Protect patients with shared data about nurses diverting drugs in hospitals
Investigations and findings must be shared, especially with compact states
All too often when a nurse is terminated from a facility for drug diversion there have been multiple infractions. The terminated nurse may test positive for narcotics which were not prescribed, be unable to account for medications that were not given, returned or wasted, or simply did not follow the facility’s medication management policy. These infractions pose a serious problem for the hospital which Is exacerbated when the terminating facility knows that the individual also works at another local healthcare organization.
Unfortunately, this is not an uncommon problem for hospitals in metro areas, especially because there is also a shortage of qualified nurses.

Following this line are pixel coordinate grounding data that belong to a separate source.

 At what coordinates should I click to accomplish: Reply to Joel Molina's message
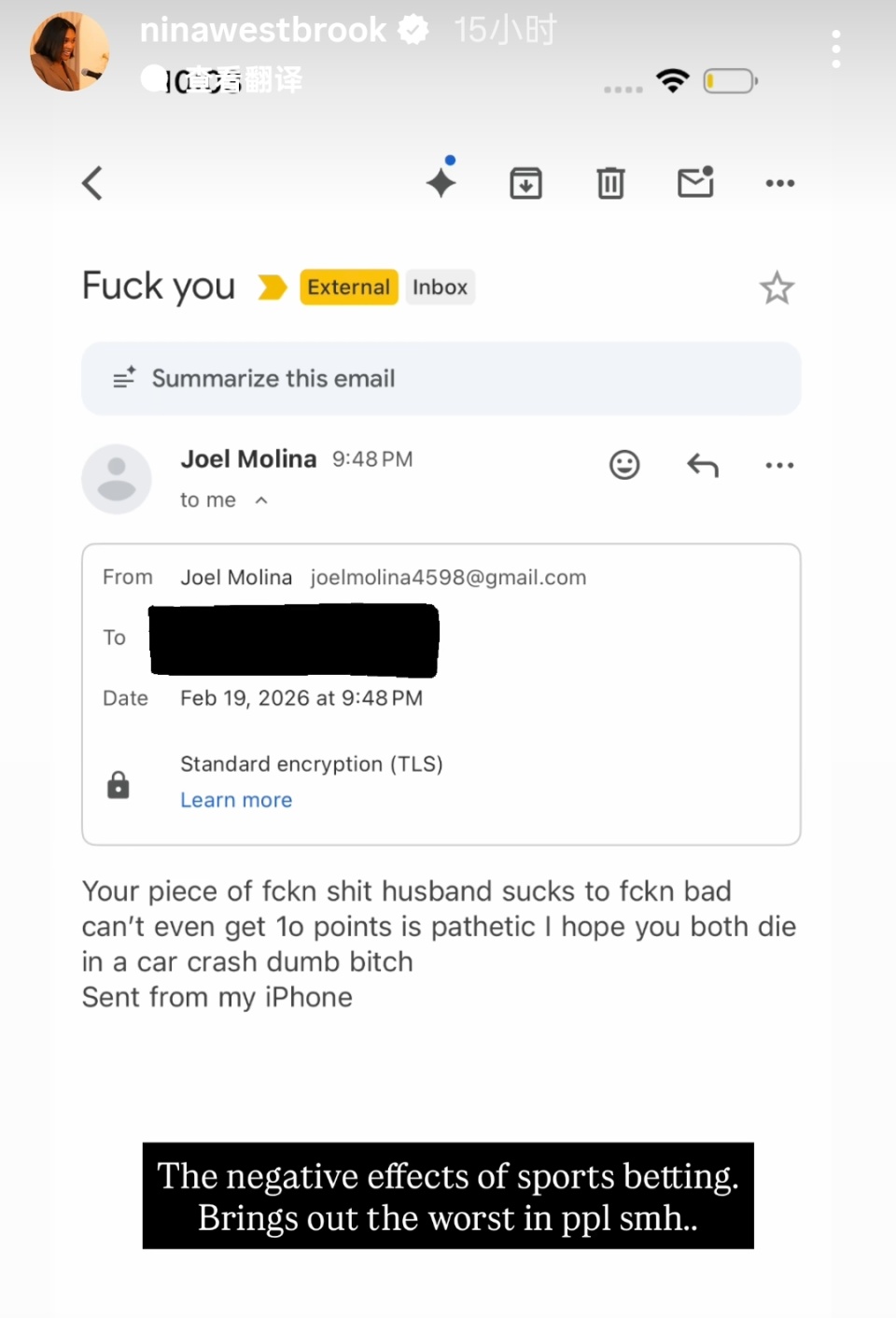point(703,465)
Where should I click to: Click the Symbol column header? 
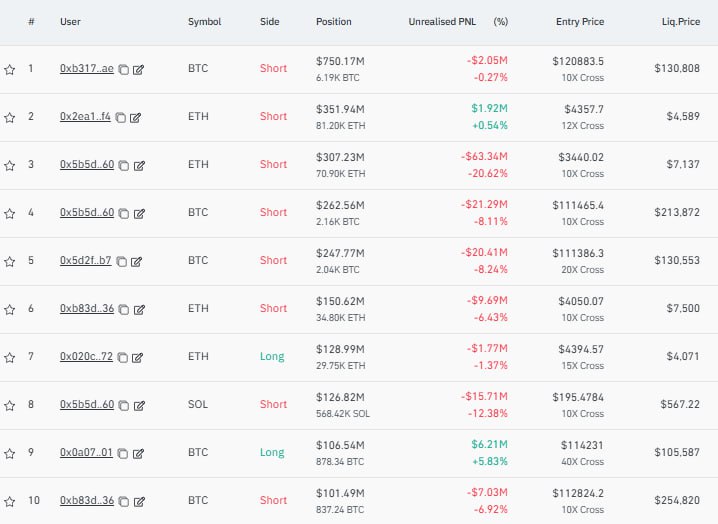pyautogui.click(x=204, y=21)
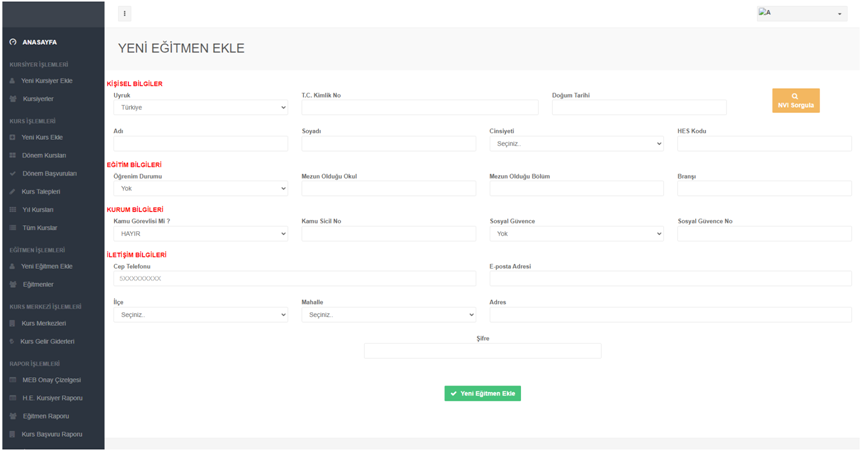Click the Eğitmenler group icon in sidebar
This screenshot has height=451, width=862.
pyautogui.click(x=13, y=285)
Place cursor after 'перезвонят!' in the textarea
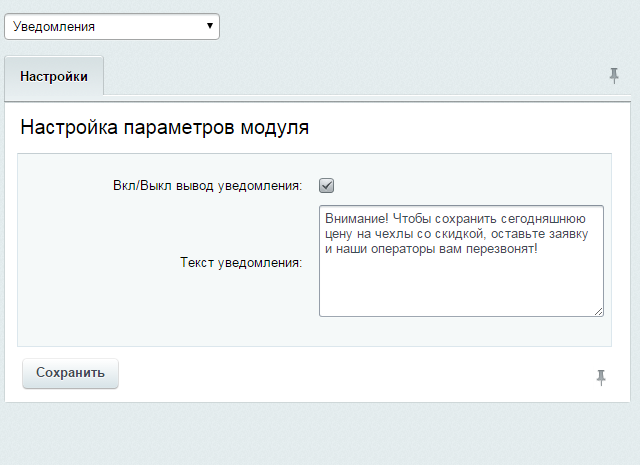Image resolution: width=640 pixels, height=465 pixels. [538, 249]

Although a complaint is filed with the state’s Board of Nursing, months can pass before the Board investigators contact the originating complainant. That is if an investigator is even assigned. In our experience, the follow up by the Board of Nursing has been inconsistent, leaving the hospital to determine their responsibilities with regard to notifying other employers of the diversion risk on a timely basis. While no one wants to cause someone to lose their job unjustly, it’s critically important, to step in to protect the patient (victim) versus protecting the nurse (diverter). We believe it is important for the Boards of Nursing to establish a strong reporting structure to share this information.

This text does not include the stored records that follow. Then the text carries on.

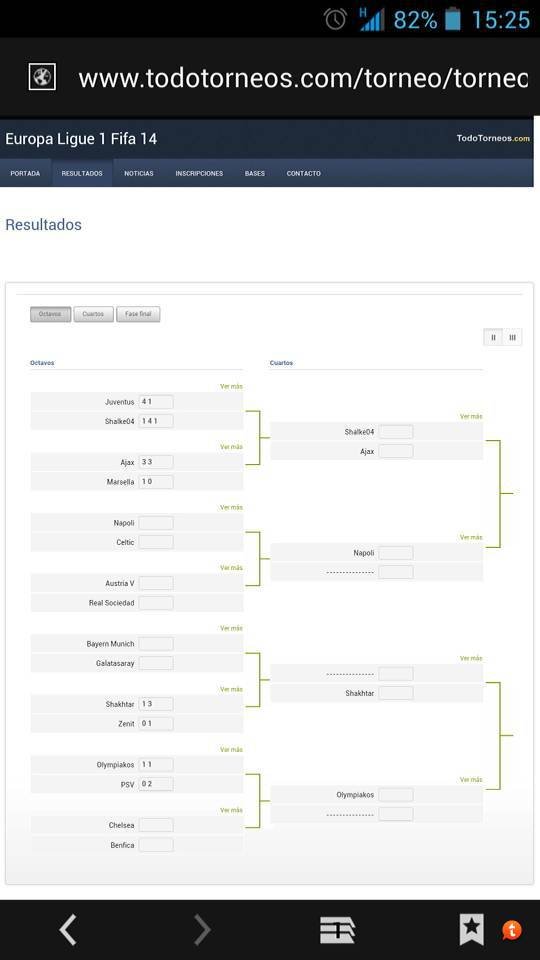540x960 pixels.
Task: Switch to two-column bracket view
Action: tap(493, 337)
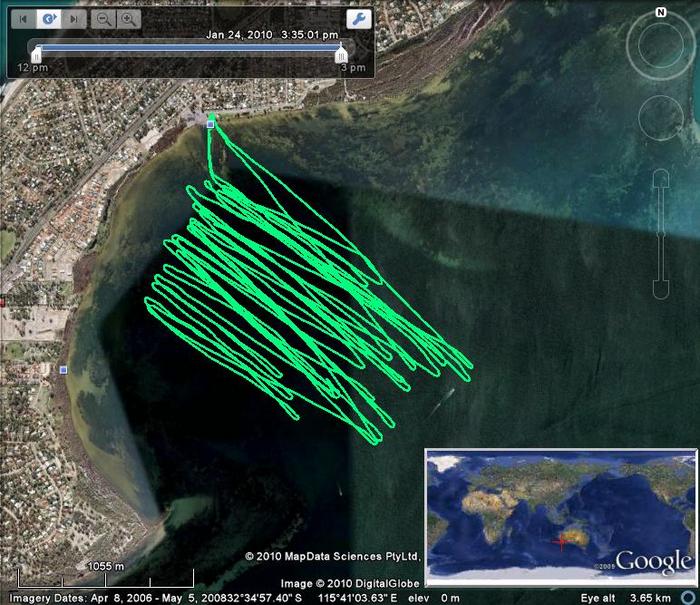Click the move joystick circle
Screen dimensions: 700x605
[x=661, y=116]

Unique difficulties with compact states
Compact states are those that have adopted the Nursing Licensure Compact (NLC) which is an agreement between states that allow nurses to have one license but the ability to practice in other states that are part of the agreement. While this is an excellent solution to the nursing shortage, it poses an even greater challenge for preventing diversion and sharing information. Some questions to consider are:
- How to ensure that nurses know the laws from each state?
- Which state is responsible for monitoring education, training, investigations and the dissemination of information concerning diversion? It is the state of residency, practice or licensure? For example, in one case a nurse was fired for testing positive to a narcotic that wasn’t prescribed and removing narcotics from the dispensing system without documentation. The hospital from which she was terminated was aware she worked at another local hospital. Although the terminating hospital attempted to warn the Board of Nursing investigator and the Board of Pharmacy, this nurse worked for another year prior to being terminated from the second facility. So, ask yourself, how many patients went without proper pain control during this time period? How many mistakes happened when she was under the influence? Just because a patient did not die does not mean she did not cause great harm to patients. So, when are the nurse’s rights more important than the patients’ rights?
Alarmingly, the compact states do not require federal or state background checks on nurses, allowing for diverting nurses to slip through. There are numerous cases where a nurse practices nationwide while a hospital continues a diversion investigation concerning that individual. Even after felony charges, a nurse may obtain a traveling nurse job in one of the 24 compact states. For instance, a nurse in Wisconsin was fired from a hospital in 2007 for stealing 245 syringes of narcotics. This nurse, during the investigation, obtained a travel nurse job in North Carolina. Six months after arriving he was restricted from working in North Carolina. It took his home state of Wisconsin until 2009 to retract his license.
Opioid addiction is a national epidemic, and supportive resources should be available. Helplines, addiction counselors, support services and hospital resources should address this issue. Outsourced employee assistance programs can be useful, but don’t always provide the proper levels of confidentiality. Investing resources in identifying and treating addiction is part of a sound strategy.
Despite the challenges of addiction and the toll it takes on an individual, it is clearly unacceptable to allow a nurse who is likely diverting to have continued access to medications. It is time to consider allowing terminating hospitals the ability to report the results of an internal drug diversion investigation to future employers and to develop a system for compact states to share the information on a timely basis. In a time of complex computer databases for narcotic prescriptions, criminal charges, and DNA, an up to date and accessible database for nursing licenses should be on the top of our list of priorities. It is our duty to protect our patients and communities from an incapacitated nurse.
References
Weber T., Ornstein C. Troubled Nurses Skip from State to State Under Compact. ProPublica July 2010.